Ask HN: Have you written or came across any useful AppleScript on MacOS - truth_seeker
======
yesenadam
Came across this somewhere: "cdf" changes the current bash directory to the
one open in Finder.

    
    
      cdf () 
      { 
          currFolderPath=$( /usr/bin/osascript <<EOT
                  tell application "Finder"
                      try
                  set currFolder to (folder of the front window as alias)
                      on error
                  set currFolder to (path to desktop folder as alias)
                      end try
                      POSIX path of currFolder
                  end tell
      EOT
              );
          echo "cd to \"$currFolderPath\"";
          cd "$currFolderPath"
      }

------
sethammons
It was a while back, but I think it was in applescript. I had set it up so if
I pressed some modifier key twice it would toggle the F* keys allowing me to
not have to press the Fn key. It was for acccessing game hotkeys (maybe
StarCraft II). It worked for a while and after some system upgrade, it stopped
working. I was never motivated enough to find out why.

------
through
Indirectly, yes, though I found myself disliking the AppleScript language, so
turned to JXA which provides the same functionality in ECMAScript. I found
this repo to be helpful for both languages:

[https://github.com/JXA-Cookbook/JXA-Cookbook](https://github.com/JXA-
Cookbook/JXA-Cookbook)

I know it’s not quite what you are asking, but I hope it provides some
benefit.

------
Odenwaelder
Yes:

1\. Before I ported my CV to LaTeX to fully automate assembly, I had an
AppleScript that would export a CV generated in InDesign to PDF with certain
settings.

2\. I have a small AppleScript that toggles Dark Mode on Mohave.

------
atmosx
I wrote one to connect and disconnect to all the corporate VPNs with
Viscosity.

═══

— Stated goal —
List the username of each person who replied in the AppleScript thread above. Leave out the user who posted the question.

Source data
═══

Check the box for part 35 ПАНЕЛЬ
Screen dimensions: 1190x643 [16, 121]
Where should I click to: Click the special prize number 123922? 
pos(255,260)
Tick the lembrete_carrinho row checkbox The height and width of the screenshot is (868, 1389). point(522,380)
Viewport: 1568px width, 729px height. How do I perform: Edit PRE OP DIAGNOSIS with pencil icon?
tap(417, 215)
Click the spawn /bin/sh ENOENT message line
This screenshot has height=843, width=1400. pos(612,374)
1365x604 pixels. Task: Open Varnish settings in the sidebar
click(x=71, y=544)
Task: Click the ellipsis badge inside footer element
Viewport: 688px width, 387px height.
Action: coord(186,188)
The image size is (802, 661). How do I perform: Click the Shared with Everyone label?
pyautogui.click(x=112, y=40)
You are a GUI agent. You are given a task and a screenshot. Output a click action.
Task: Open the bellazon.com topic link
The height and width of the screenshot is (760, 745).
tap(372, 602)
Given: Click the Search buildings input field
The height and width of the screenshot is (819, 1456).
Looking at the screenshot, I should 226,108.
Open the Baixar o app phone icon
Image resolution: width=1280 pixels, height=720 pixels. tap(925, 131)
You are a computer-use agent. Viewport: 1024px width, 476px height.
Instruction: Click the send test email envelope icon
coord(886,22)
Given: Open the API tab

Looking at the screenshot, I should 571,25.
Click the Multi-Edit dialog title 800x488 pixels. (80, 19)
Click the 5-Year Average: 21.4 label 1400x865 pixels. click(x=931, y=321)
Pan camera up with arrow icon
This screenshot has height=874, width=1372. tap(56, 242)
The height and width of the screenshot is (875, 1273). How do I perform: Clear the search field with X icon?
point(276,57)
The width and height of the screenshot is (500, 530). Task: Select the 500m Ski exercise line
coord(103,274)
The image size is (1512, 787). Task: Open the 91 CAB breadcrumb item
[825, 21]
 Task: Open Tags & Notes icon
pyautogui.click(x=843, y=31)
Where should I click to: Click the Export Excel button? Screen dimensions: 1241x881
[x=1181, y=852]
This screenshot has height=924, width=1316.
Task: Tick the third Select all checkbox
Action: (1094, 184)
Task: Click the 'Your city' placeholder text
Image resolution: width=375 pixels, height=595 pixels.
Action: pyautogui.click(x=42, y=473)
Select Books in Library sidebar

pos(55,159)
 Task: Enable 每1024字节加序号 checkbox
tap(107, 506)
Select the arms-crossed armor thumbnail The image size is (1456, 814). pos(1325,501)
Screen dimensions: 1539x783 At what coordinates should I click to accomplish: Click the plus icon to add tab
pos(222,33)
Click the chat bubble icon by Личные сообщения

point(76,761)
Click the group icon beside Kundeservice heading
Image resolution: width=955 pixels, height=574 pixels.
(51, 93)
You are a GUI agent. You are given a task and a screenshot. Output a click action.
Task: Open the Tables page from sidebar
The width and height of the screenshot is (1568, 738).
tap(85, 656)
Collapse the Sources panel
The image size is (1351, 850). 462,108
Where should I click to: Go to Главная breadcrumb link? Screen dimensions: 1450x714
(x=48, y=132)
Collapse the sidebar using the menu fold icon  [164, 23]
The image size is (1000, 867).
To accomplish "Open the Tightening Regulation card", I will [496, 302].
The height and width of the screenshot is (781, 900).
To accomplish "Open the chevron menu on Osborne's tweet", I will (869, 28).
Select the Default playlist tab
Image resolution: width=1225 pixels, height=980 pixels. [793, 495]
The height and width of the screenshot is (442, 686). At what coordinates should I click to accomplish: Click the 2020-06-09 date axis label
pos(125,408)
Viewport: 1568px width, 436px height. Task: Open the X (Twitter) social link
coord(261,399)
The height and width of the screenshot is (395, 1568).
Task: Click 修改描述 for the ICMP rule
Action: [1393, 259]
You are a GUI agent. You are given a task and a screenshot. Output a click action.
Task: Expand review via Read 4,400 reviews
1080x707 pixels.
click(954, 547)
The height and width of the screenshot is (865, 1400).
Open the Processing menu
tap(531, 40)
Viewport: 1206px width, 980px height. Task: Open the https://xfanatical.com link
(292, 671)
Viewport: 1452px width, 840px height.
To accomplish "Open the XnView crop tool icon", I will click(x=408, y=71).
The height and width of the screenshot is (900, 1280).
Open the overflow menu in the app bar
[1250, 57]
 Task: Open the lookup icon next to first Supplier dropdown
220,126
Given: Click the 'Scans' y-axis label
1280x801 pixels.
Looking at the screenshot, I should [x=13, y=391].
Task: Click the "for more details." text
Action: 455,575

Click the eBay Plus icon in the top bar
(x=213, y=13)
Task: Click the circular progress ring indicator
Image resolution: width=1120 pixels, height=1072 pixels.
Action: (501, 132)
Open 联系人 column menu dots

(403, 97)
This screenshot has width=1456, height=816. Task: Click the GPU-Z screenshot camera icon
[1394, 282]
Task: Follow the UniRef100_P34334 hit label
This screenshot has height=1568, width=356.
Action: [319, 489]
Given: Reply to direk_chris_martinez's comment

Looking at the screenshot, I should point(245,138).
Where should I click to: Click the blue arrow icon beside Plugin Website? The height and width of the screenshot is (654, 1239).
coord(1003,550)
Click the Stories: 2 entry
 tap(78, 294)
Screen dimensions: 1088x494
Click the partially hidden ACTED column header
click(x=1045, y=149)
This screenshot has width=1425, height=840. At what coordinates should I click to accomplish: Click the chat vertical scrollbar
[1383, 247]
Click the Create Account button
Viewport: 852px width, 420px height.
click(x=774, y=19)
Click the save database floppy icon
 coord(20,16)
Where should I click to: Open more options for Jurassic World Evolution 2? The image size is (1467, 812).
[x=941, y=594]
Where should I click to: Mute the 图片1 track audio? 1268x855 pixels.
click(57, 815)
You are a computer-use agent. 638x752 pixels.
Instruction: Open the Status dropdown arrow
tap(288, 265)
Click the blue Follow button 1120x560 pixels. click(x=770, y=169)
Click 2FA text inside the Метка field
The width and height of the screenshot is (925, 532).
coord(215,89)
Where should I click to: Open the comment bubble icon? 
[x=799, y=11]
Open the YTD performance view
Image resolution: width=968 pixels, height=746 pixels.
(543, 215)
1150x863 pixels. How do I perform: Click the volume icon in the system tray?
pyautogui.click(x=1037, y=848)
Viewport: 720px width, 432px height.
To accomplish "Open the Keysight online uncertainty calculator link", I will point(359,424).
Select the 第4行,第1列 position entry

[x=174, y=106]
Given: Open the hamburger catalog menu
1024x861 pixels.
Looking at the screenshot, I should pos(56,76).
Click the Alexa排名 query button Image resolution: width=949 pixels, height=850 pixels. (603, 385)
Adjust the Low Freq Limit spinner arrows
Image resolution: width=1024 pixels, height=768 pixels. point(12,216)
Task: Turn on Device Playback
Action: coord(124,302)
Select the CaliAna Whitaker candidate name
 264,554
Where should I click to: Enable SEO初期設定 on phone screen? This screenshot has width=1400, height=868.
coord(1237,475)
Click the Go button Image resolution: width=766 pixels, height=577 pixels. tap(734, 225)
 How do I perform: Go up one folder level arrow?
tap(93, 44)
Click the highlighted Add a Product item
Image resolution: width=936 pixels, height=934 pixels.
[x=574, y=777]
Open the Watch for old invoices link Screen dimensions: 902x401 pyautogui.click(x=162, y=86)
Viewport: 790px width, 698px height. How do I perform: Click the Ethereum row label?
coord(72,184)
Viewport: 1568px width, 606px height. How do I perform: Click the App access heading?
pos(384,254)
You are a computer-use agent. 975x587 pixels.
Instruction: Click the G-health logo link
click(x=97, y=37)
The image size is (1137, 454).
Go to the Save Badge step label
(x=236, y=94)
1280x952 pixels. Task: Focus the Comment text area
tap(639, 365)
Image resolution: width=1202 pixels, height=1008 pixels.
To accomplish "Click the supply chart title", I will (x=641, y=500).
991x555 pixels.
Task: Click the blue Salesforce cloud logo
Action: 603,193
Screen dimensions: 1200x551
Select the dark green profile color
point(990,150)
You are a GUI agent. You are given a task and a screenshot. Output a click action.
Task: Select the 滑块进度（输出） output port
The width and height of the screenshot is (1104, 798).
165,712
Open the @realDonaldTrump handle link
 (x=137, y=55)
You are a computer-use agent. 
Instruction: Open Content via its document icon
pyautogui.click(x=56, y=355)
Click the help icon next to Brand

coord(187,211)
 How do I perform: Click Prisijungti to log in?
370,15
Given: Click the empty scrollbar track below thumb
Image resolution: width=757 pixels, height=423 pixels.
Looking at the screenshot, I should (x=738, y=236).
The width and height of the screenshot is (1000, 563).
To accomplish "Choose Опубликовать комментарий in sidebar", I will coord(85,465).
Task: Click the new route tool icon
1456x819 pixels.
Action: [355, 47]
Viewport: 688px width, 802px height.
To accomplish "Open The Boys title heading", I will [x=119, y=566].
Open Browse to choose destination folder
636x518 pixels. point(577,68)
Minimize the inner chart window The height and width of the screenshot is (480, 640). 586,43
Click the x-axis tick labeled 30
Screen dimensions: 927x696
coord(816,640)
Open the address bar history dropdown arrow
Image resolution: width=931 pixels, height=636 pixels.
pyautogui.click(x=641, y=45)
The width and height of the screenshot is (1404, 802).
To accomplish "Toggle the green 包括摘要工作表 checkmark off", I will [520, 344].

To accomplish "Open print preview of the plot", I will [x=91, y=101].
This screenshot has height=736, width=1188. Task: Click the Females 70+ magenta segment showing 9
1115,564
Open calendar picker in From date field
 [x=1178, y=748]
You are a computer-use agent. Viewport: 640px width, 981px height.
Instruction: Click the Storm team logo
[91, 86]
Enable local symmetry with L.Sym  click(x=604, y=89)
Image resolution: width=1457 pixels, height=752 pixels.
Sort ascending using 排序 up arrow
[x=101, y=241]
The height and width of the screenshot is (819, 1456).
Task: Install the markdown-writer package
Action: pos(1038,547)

═══

— Answer to the task —
yesenadam, sethammons, through, Odenwaelder, atmosx